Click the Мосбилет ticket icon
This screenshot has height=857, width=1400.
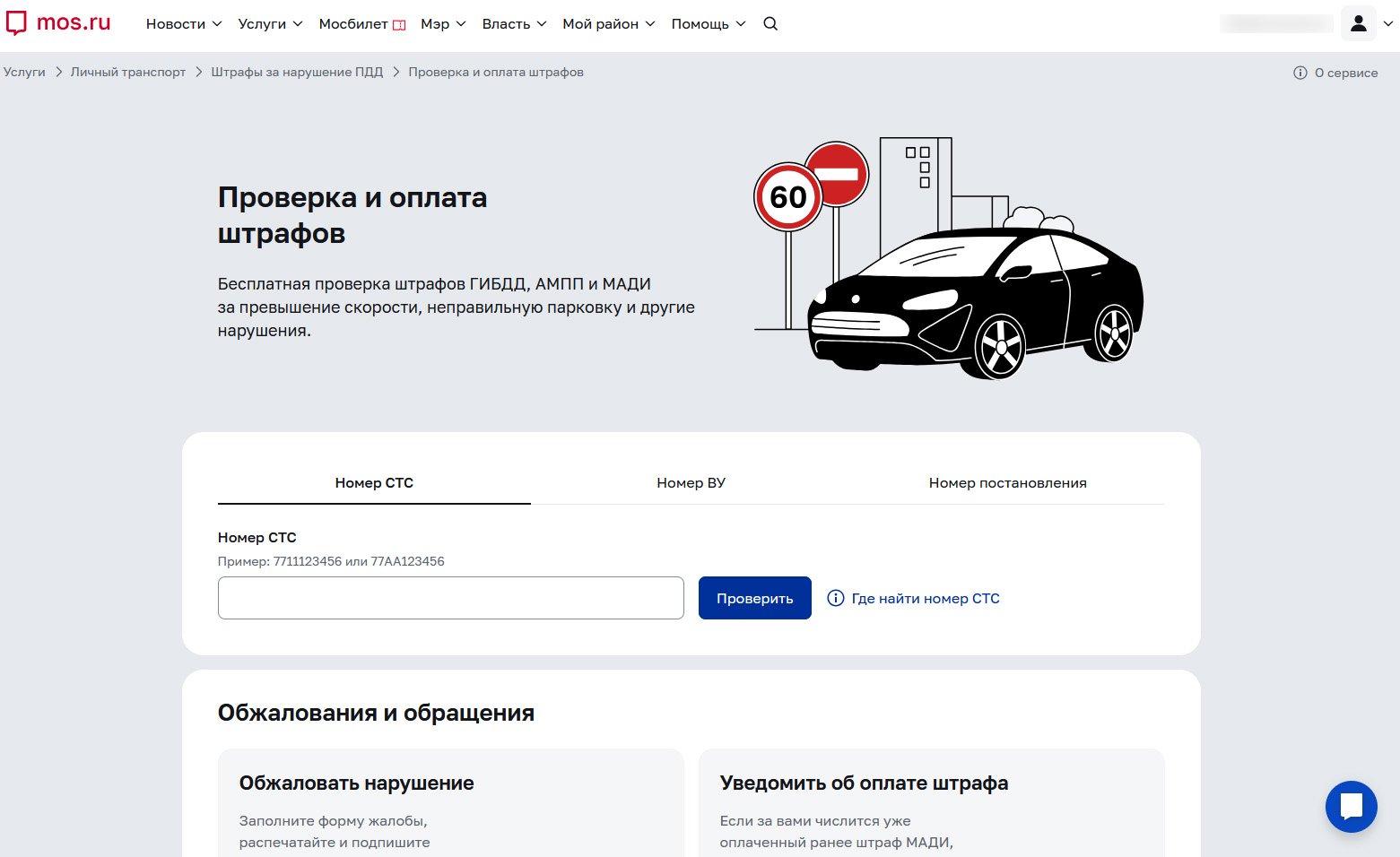click(399, 25)
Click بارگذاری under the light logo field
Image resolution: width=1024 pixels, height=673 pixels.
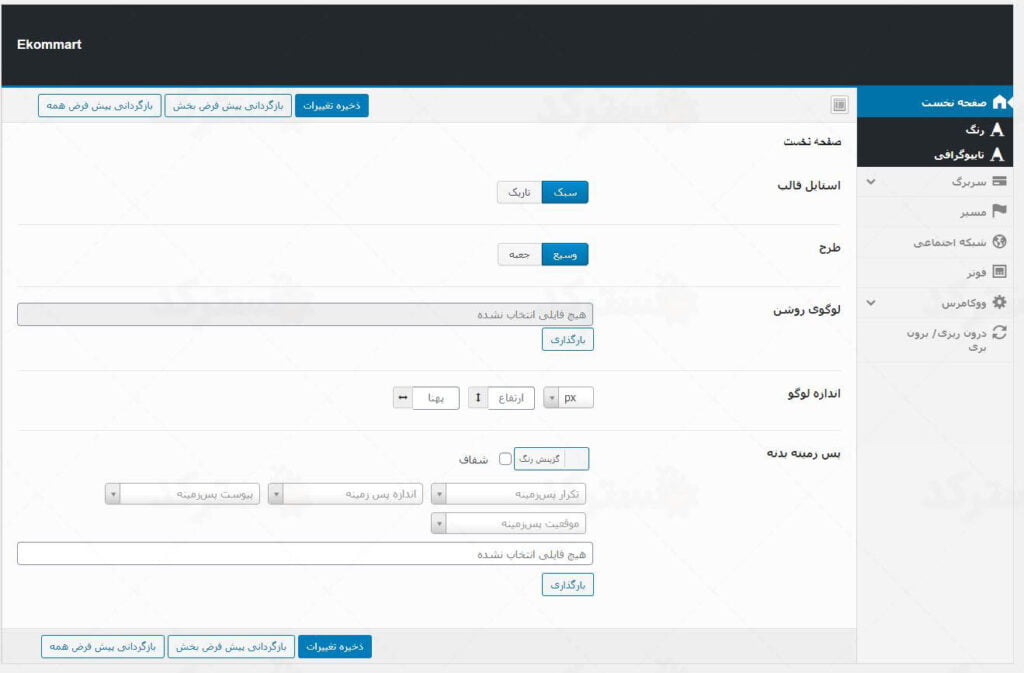coord(567,340)
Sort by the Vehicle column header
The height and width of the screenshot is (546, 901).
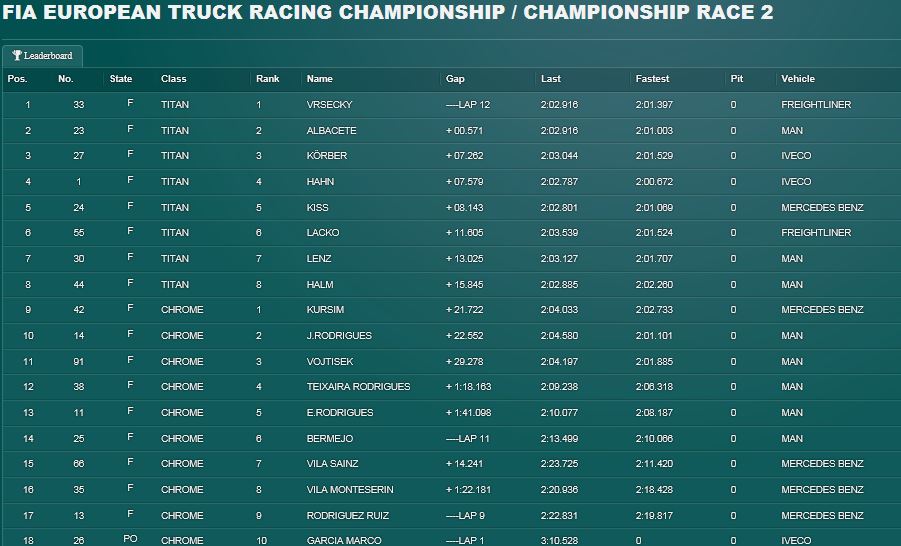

####################

#### PROBLEM DESCRIPTION
Extract, character for character, every line from the one that holds "This screenshot has height=857, width=1400." through the end of the entries above. Include both boundary lines and no pictures.

#### TASK RESPONSE
This screenshot has height=857, width=1400.
click(399, 25)
Click بارگذاری under the light logo field
Image resolution: width=1024 pixels, height=673 pixels.
coord(567,340)
Sort by the Vehicle column header
The height and width of the screenshot is (546, 901).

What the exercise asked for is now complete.